O MOINHO SOBRE O RIO- GEORGE ELIOT ( REVOLUÇÃO INDUSTRIAL X ROMANTISMO )

Ser mulher em 1840. Mulher possuidora de inteligência viva e de ansiosa energia. Assim foi Mary Ann Evans, nome verdadeiro de George Eliot. E assim é Maggie, heroína deste monumental romance. A autora foi criada em forte ambiente religioso. Passou a duvidar de tudo e tornou-se escritora. Na vida afetiva precisou enfrentar a má fama de se unir a um homem casado e pai de duas filhas. Evans/Eliot não é uma artista do estilo, seu brilho é o do pensamento, da criação de tipos. Como Maggie, menina pela qual todo leitor irá se apaixonar.
Pois Maggie nasce "com pele e cabelos de cigana", em mundo onde ser pálido e louro é a lei. É o interior da Inglaterra, mundo de moinhos e da classe média ascendente. Mais que pele e cabelos morenos, Maggie é uma força da natureza. Ela é curiosa, ela é viva, ela está sempre em movimento. A primeira parte do livro, centrada na infância de Maggie, e em seu irmão Tom, teimoso e corajoso, no pai desastrado que a adora e na mãe tola e ingênua, é forte e poética como poucas coisas já lidas. As primeiras 200 páginas voam, passam em amor pelos personagens de Maggie e Tom, mas também em encantamento pelos parentes sovinas, invejosos, moralistas, dogmáticos. O pequeno mundo movido a negócios, a dinheiro aplicado, a rendimentos.
O centro do livro é a terra. Todos lutam por ela. O homem, pela primeira vez em toda a história, percebe que seu mundo não mais lhe pertence. As coisas mudam, são destruídas, paisagens se vão. Não existe mais a continuidade, e esses seres, agitados e saudosos, se movem nesse mundo incerto, que teima em negar o passado, em se transformar. O trauma que a Europa viveu então se faz notar pela violência de suas revoluções, guerras e movimentos mentais. E neste livro se nota pela destruição de todos os sonhos de Maggie.

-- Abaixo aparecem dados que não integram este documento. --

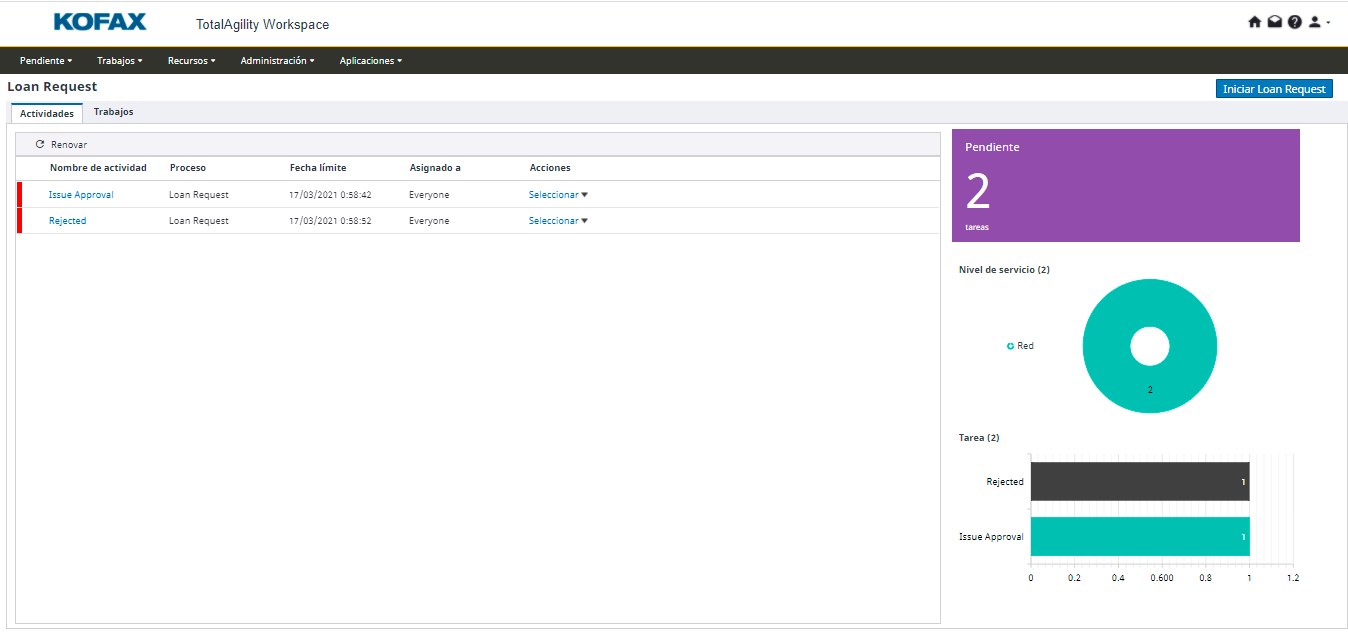
Task: Open the mail envelope icon
Action: pos(1274,22)
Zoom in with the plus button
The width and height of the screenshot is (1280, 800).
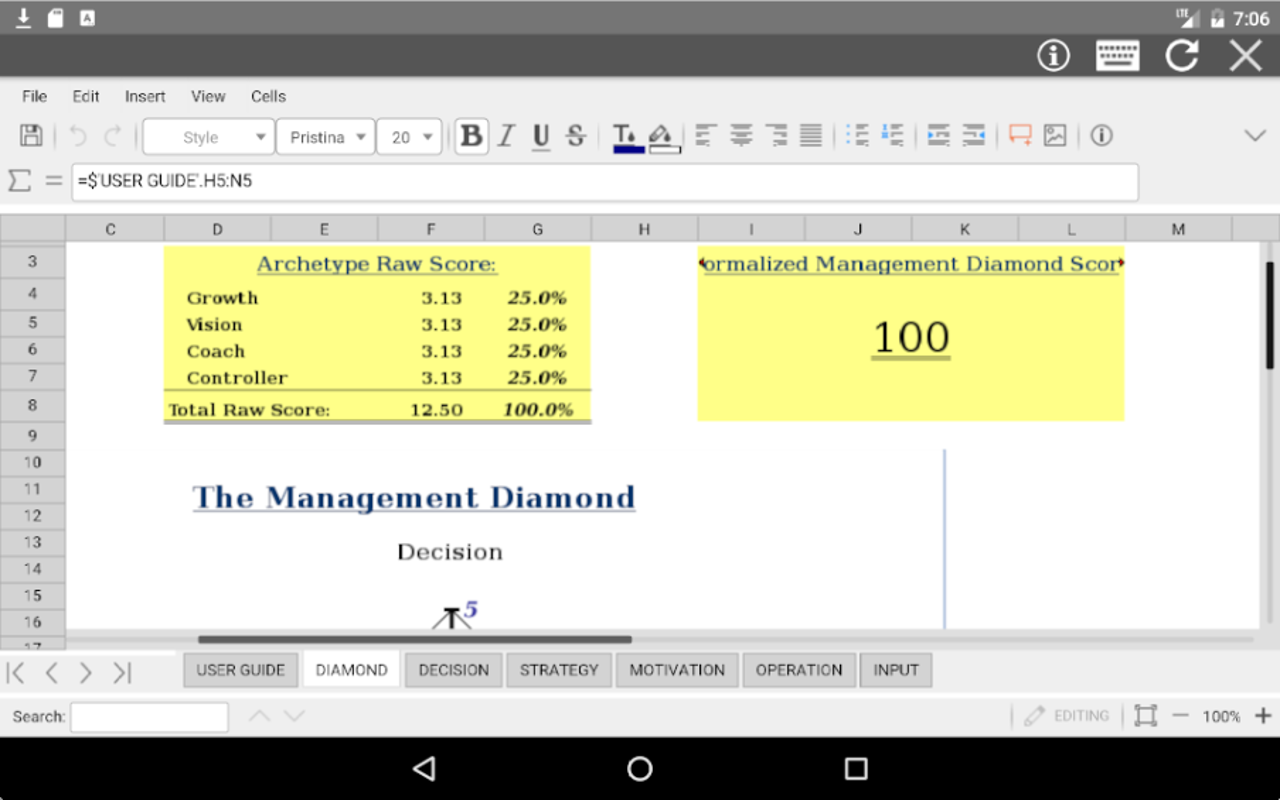1263,716
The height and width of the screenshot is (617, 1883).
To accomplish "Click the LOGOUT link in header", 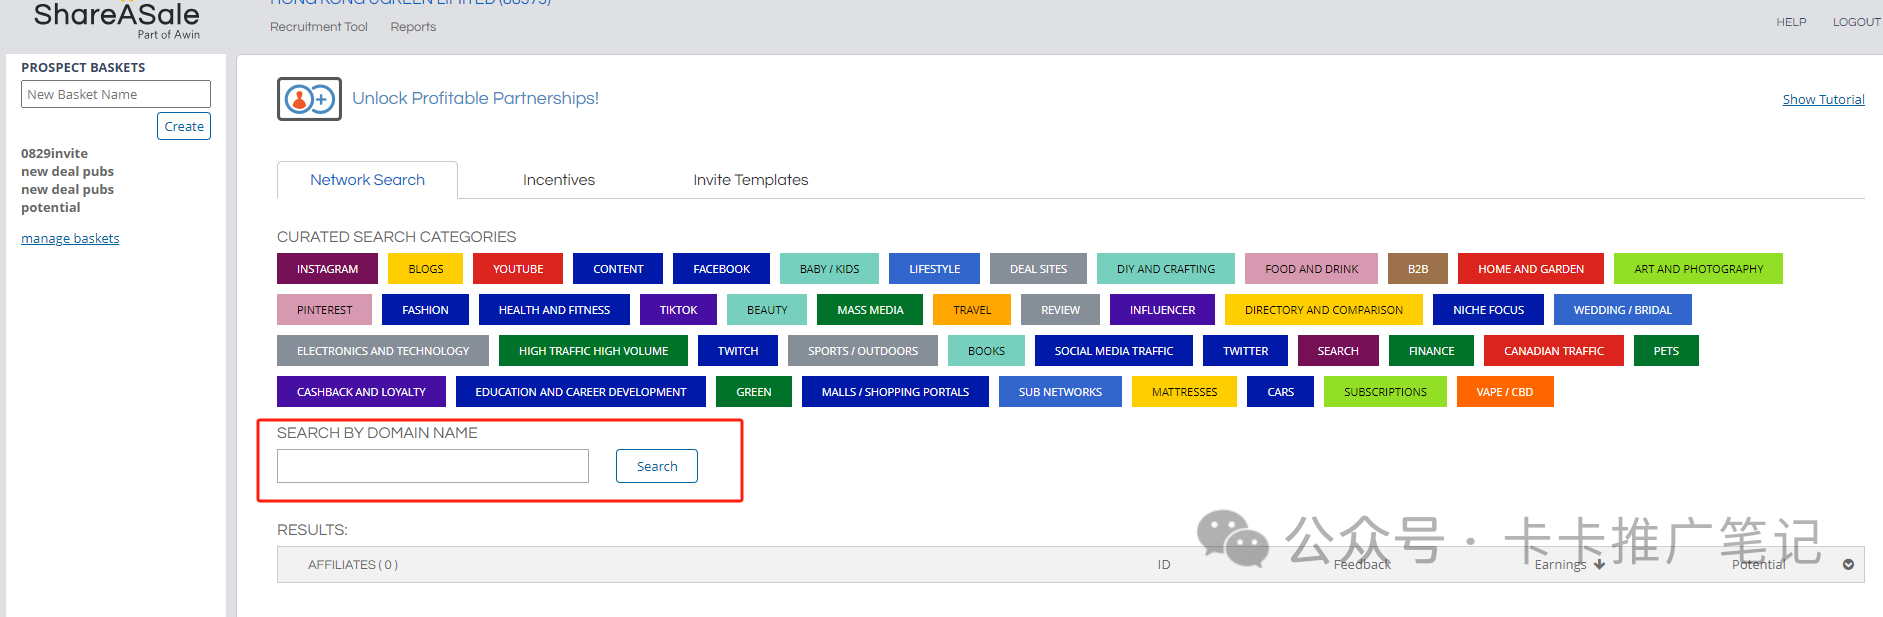I will click(x=1855, y=22).
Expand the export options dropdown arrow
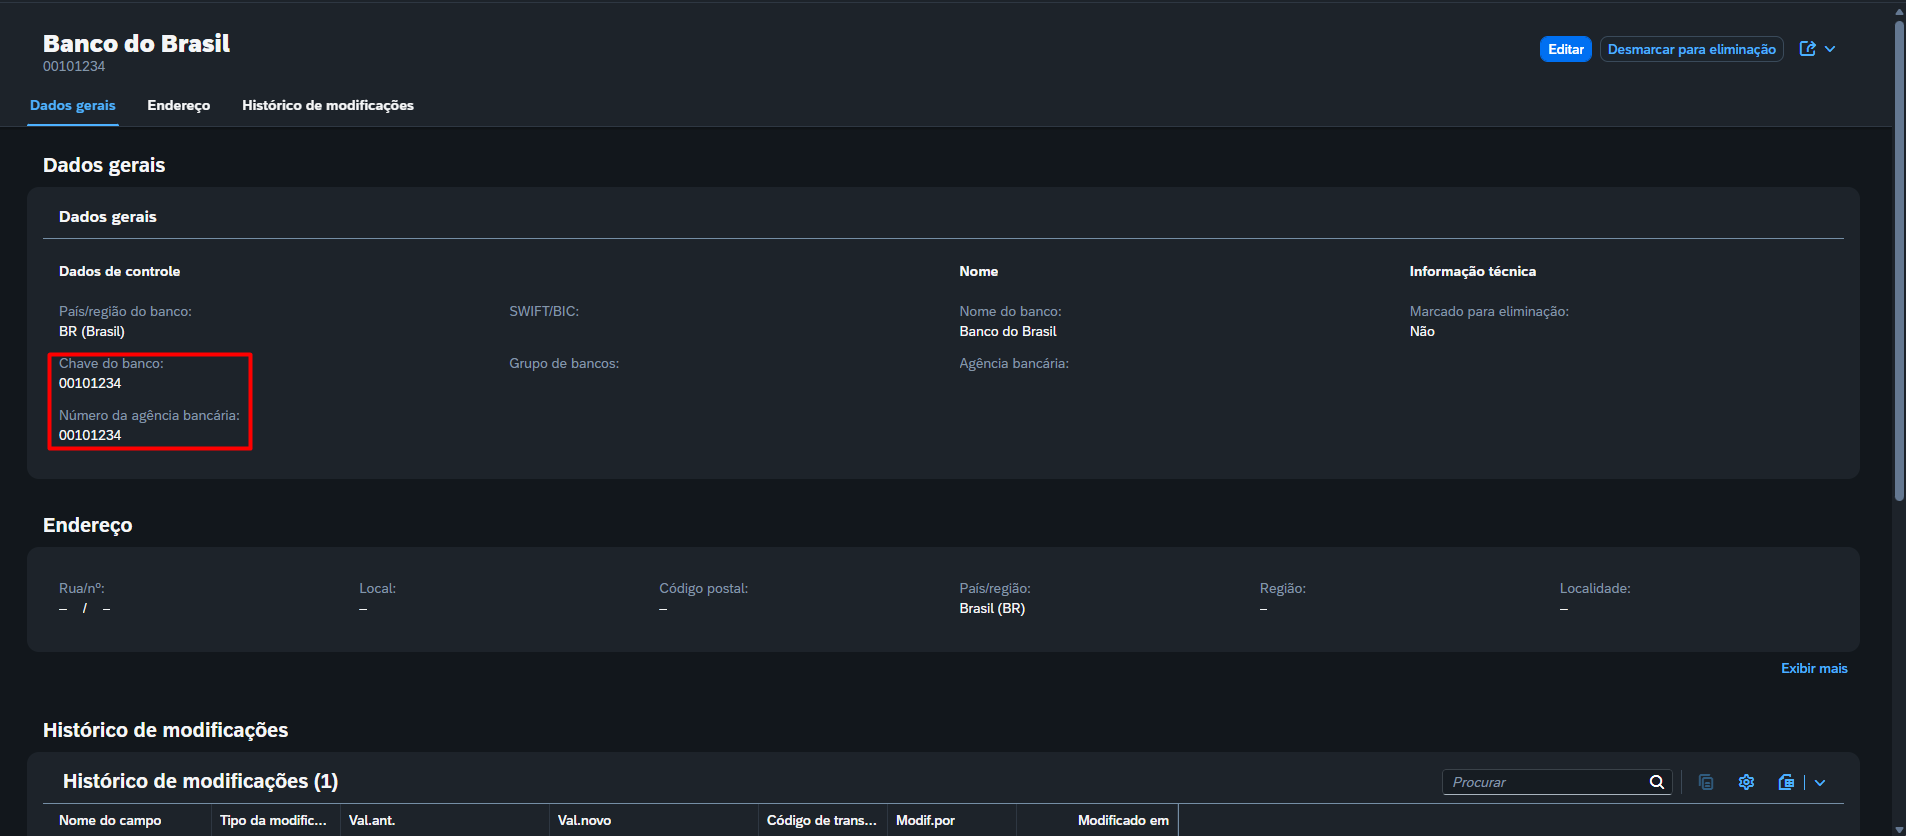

George Eliot é cruel com Maggie? Como poderia ser se Maggie é ela mesma? Mas nada dá certo para aquela adorável menina. Seu tempo é tempo feito para gente que não é como ela é. Maggie nega o amor, se perde e passa toda a vida ansiando pela volta a infãncia. Eliot traduz assim o romantismo de seu tempo: saudades da infância européia, onde todo recanto era sem dono, toda árvore era sua companheira por toda a vida e cada estação seria sempre exatamente como fora a anterior. Maggie sabe que esse mundo fora destruído. Mas ela passa pela vida crendo em sua volta.
Há um momento em que George Eliot se deixa perder. Quando Maggie se divide entre dois amores o livro perde originalidade e se torna mais um romance de amor sofrido. Mas isso logo é resolvido e o final é de trágica e bela verdade. Eles tinham de terminar assim, não poderia haver outro fim.
Mary Ann Evans sabia, e diz isso várias vezes, que a grandeza da Inglaterra estava firmemente construída sobre a teimosia dos compromissos familiares. Famílias negociavam com famílias e lutavam pela manutenção de seus bons nomes e de sua fortuna. O inglês era um ser de pensamento sólido, imutável, limitado e sem temor. Esse modo, sem imaginação, de avançar sempre e de manter a palavra dada, segundo Eliot, levaria o país ao poder mundial. Mas faria de Maggies e Toms vítimas de um mundo feito pelo e para o dinheiro.
Seiscentas páginas que poderiam ser mais. George Eliot foi uma grande mulher.